### Your goal
Counting only lines below that contain the string "Select", give the total as a single number.

### Dataset records
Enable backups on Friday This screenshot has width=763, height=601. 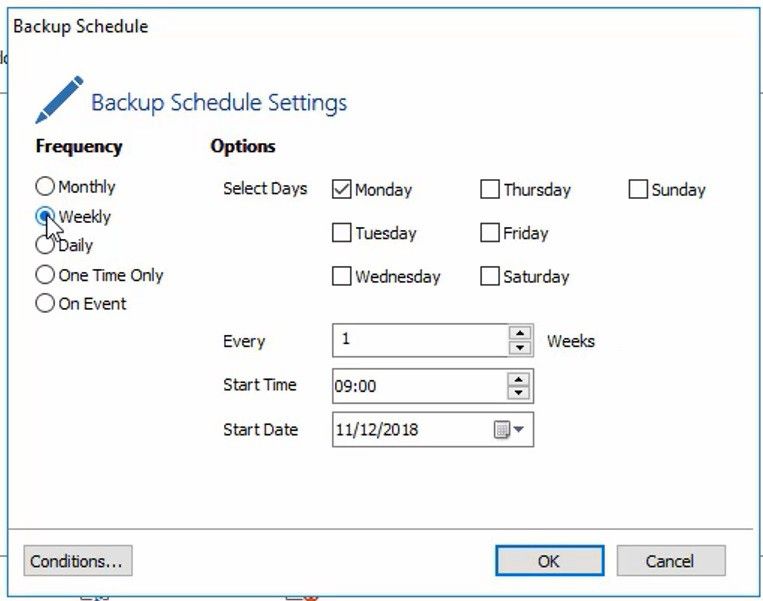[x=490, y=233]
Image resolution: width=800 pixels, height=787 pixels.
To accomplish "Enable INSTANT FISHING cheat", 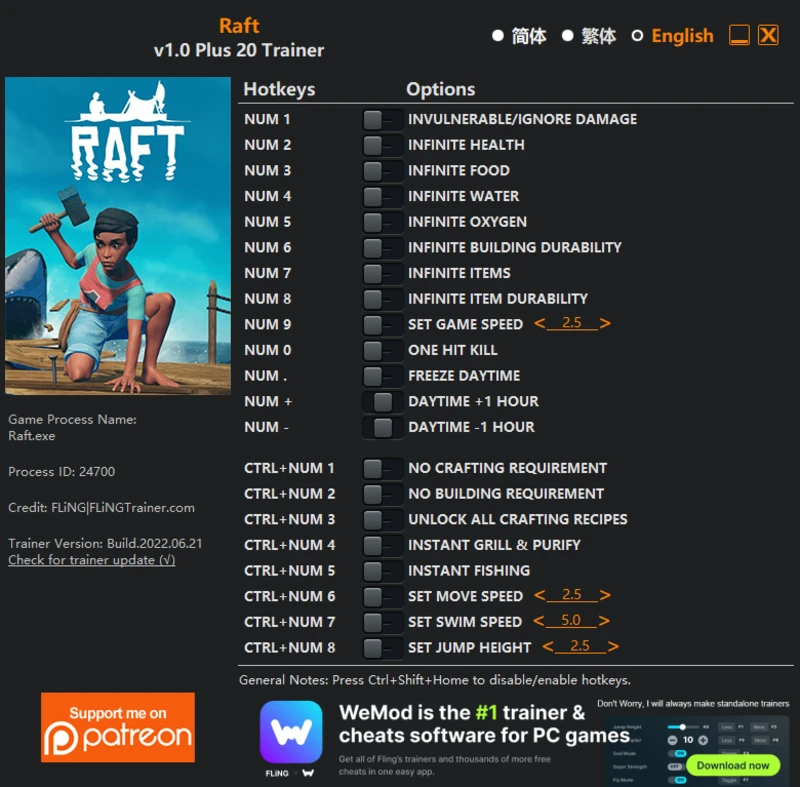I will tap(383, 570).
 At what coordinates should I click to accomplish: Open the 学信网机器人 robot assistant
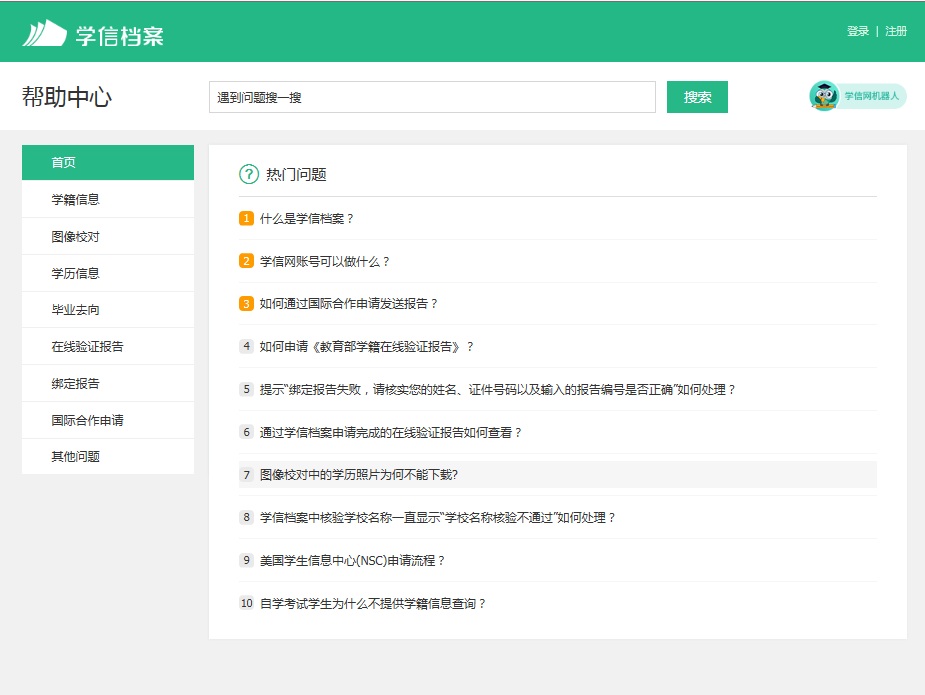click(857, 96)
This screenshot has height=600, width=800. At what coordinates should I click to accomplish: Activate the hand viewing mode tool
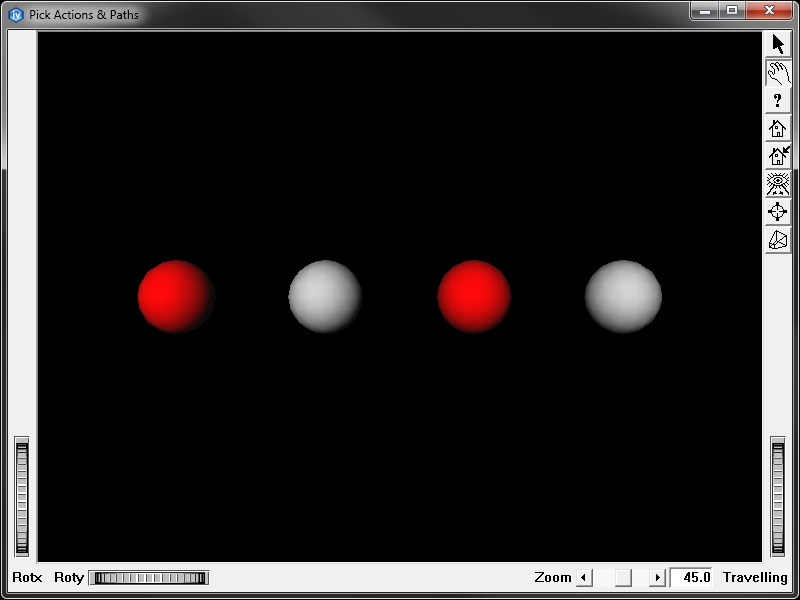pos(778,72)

==

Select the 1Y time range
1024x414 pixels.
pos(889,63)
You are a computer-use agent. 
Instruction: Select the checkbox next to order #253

### Solution to the problem
2